Hi, I have been working on my own search engine, from scratch. It is a search engine,but with a twist (i'm not saying any more). But basically, is it possible to get another sites index and import it into mine? so it would save me years of reindexing the entire internet? thanks for reading!
Certainly does. For new startups its important to realise you don't need to have the entire web indexed. You just need enough to get you started. Depending on your technology you shouldn't have to import another parties index. Aka if your crawler can index and crawl via IP then perhaps talk with some major web hosts aka HostGator and ask for there server ip's? Or probably even better practise would be to index DMOZ, and several other human edited directories in the countries you want to index content. That will give you a great start and *plenty of data to work with. Open up in alpha stage and offer a submit URL (again depending on your tech you may not/shouldn't need to add ) and before you know it you've got millions of pages indexed and enough to launch with. Remember starting small means just that. No startup 'starts' beating Google, or indexes more sites than Google, and if you claim to do that (cuil) often there are leaks in your technology. Best to start with a good amount but focus on relevancy. You can always add additional servers to handle more indexed pages aka more data at a later stage. You may also look at aggregating a search feed from a current search engine you respect (Big G, Live, Yahoo, searchii (shameless plug) or ask) but place a higher rank weight with the results returned from your index. Once your happy with the amount of sites you have indexed then remove the aggregated providor. Hope this helps.
Woudn't ya have to check first the indexex (indexii?) are compatabile? I'd nearly assume that any search engine that isn't running from a script will have a custom coded index.
I had thought of this too... The index export should be a database,which I could then modify the table names and reorganise the information to suit my tables. Does anyone here have a large web index? I would be willing to pay for a large index.
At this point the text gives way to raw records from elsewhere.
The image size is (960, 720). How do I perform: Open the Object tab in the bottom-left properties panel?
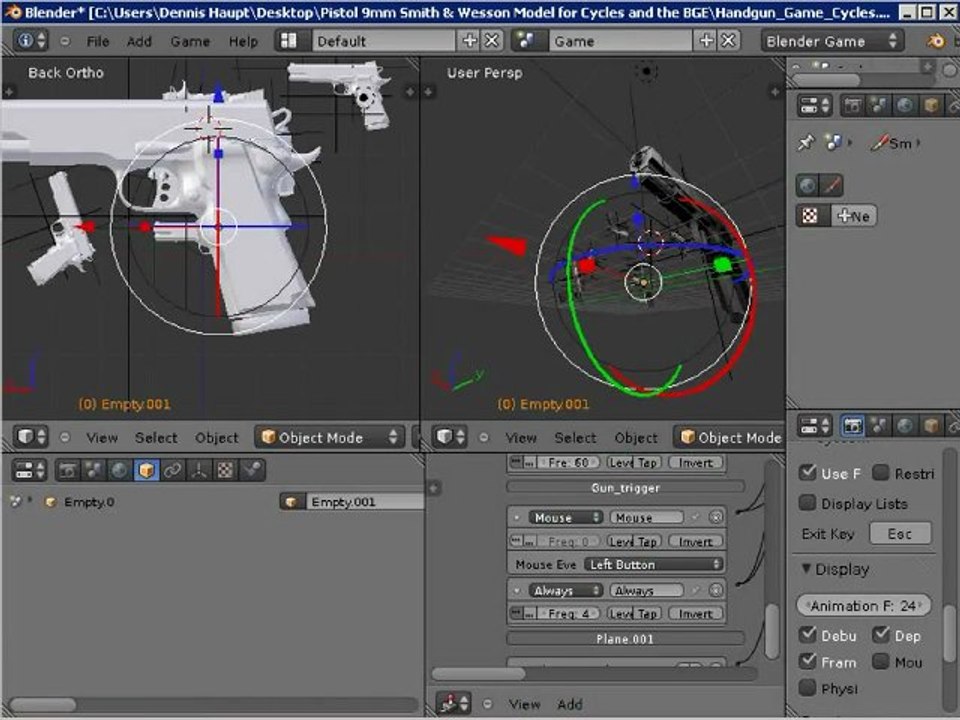147,470
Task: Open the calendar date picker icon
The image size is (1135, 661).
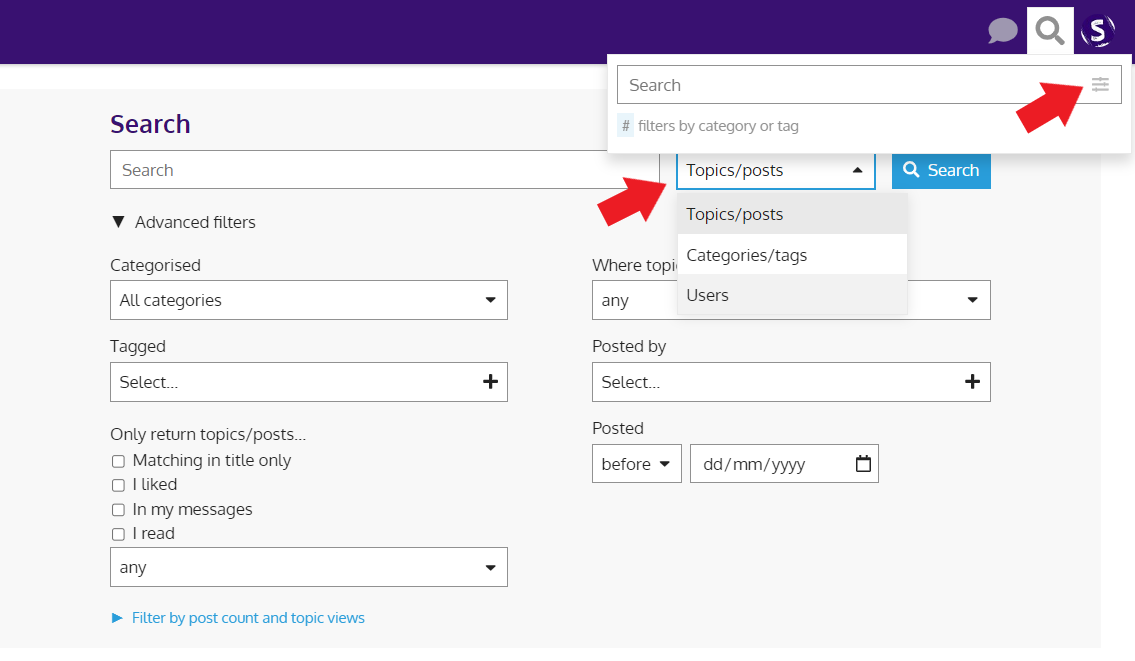Action: click(x=863, y=464)
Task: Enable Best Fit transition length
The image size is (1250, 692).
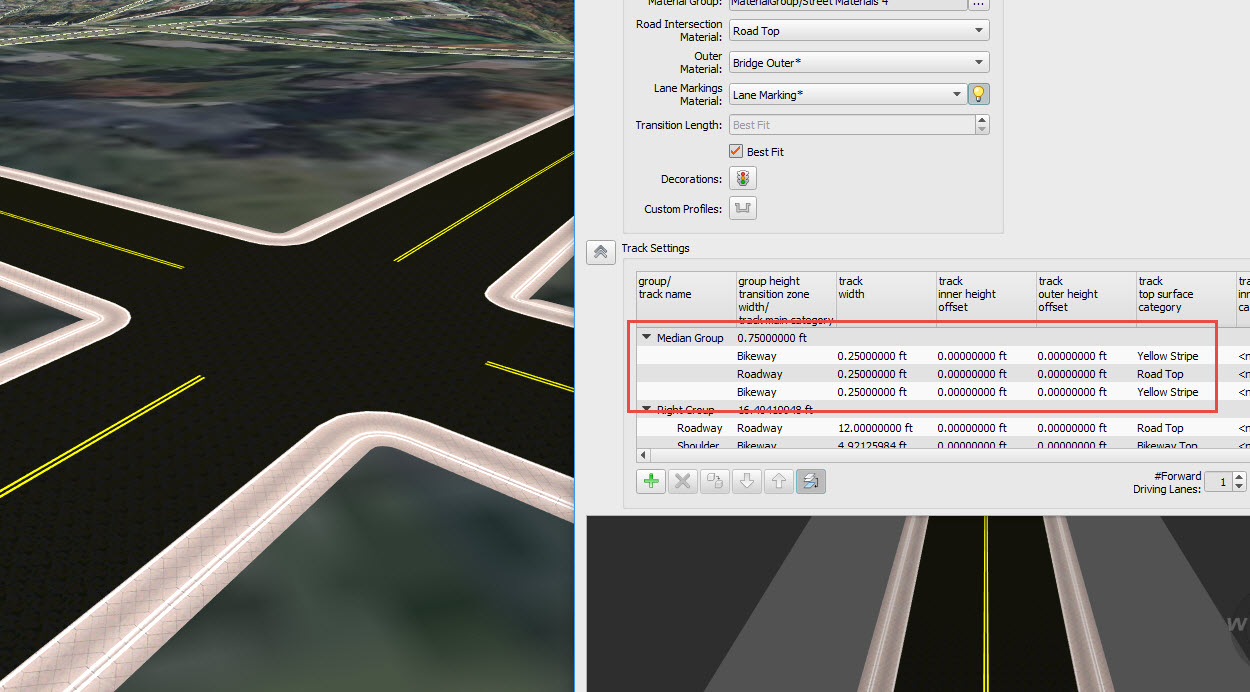Action: click(x=736, y=151)
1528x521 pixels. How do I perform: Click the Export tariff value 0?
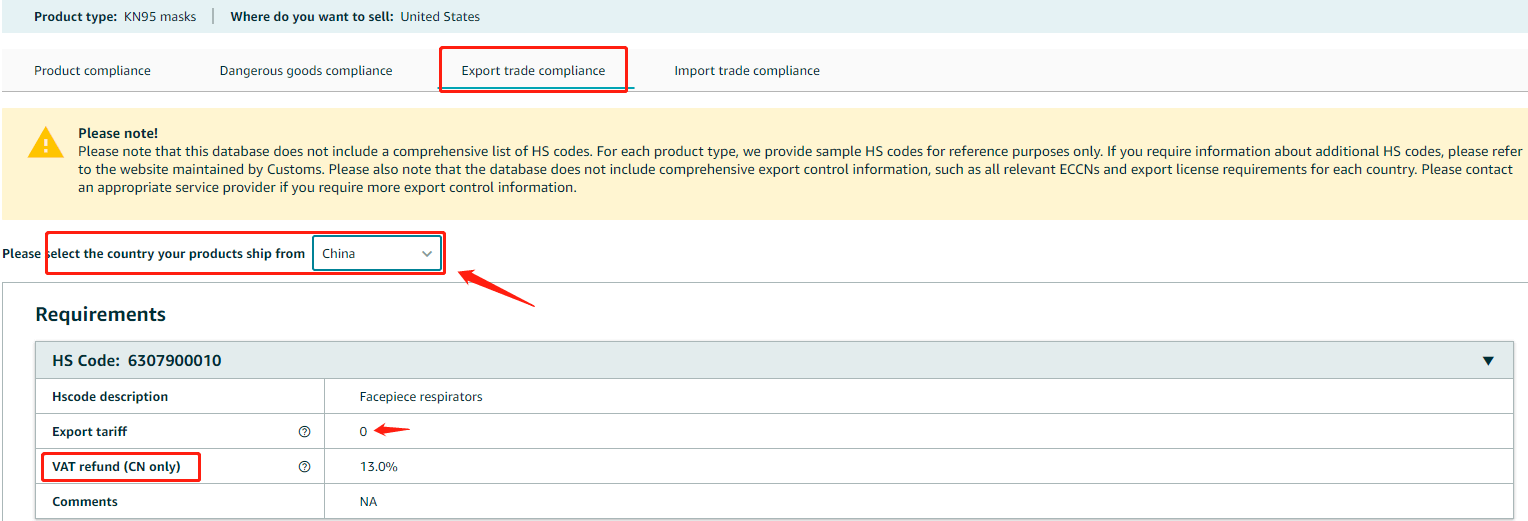[x=364, y=432]
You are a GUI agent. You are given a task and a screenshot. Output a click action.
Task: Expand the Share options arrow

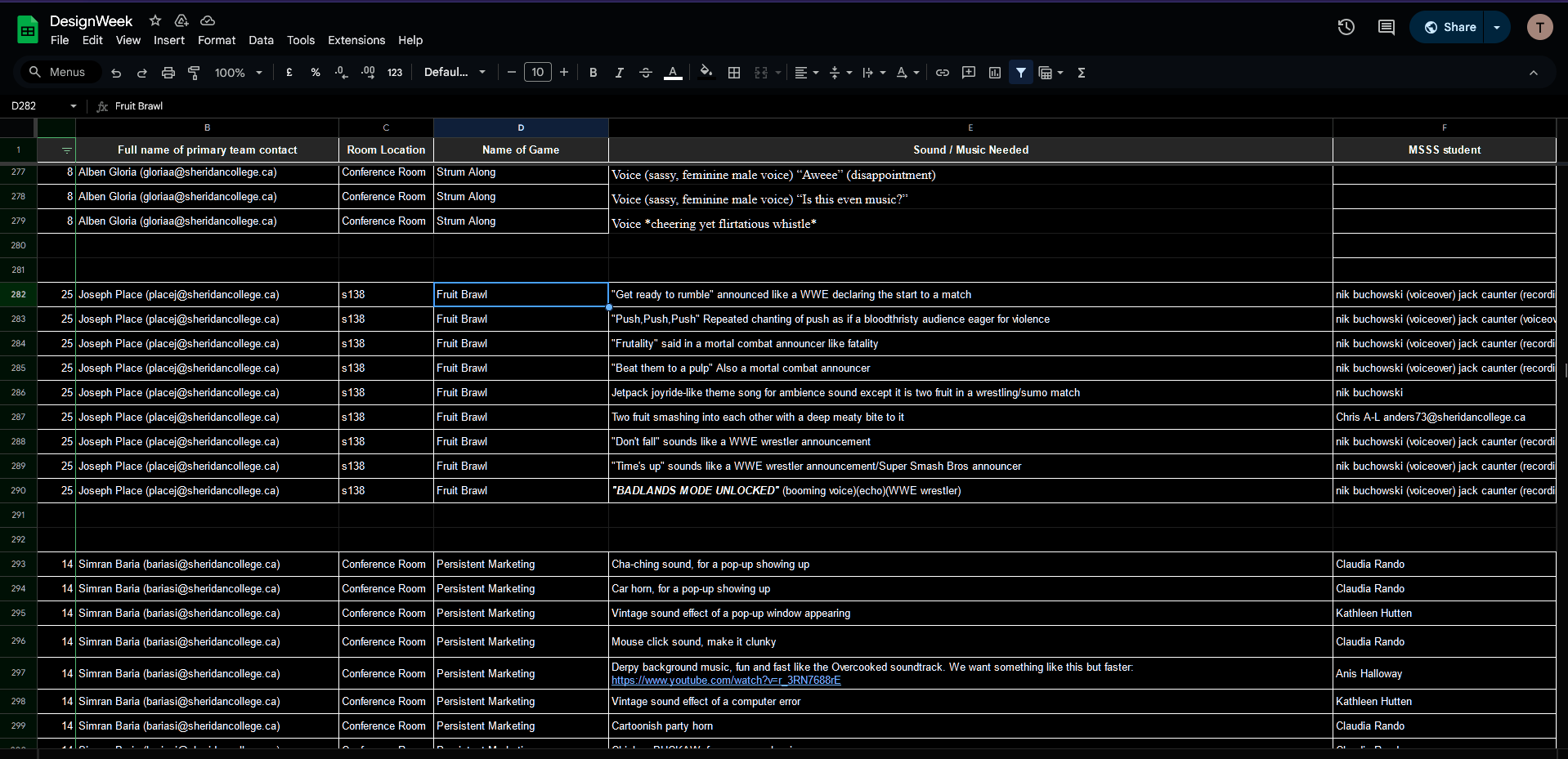coord(1496,27)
I think you're missing what an index is. Some indexes are not 'databases' in the sense of sql. They are indexes with their own format - Take a look at http://wiki.apache.org/hadoop/Hbase for example or do a google search on lucene. Im sure you'll find smaller indexes in the format of sql databases - particulalry if you're looking for niche databases - but if you're looking for something truly huge its more likely you'll have to convert the data from somebody else's index into your sql. And I don't know of any index thats accessible with PHP - most are JAVA / C++ etc. You could always do a search for lucene forums and post a request on them, you might find somebody thats willing to sell their data?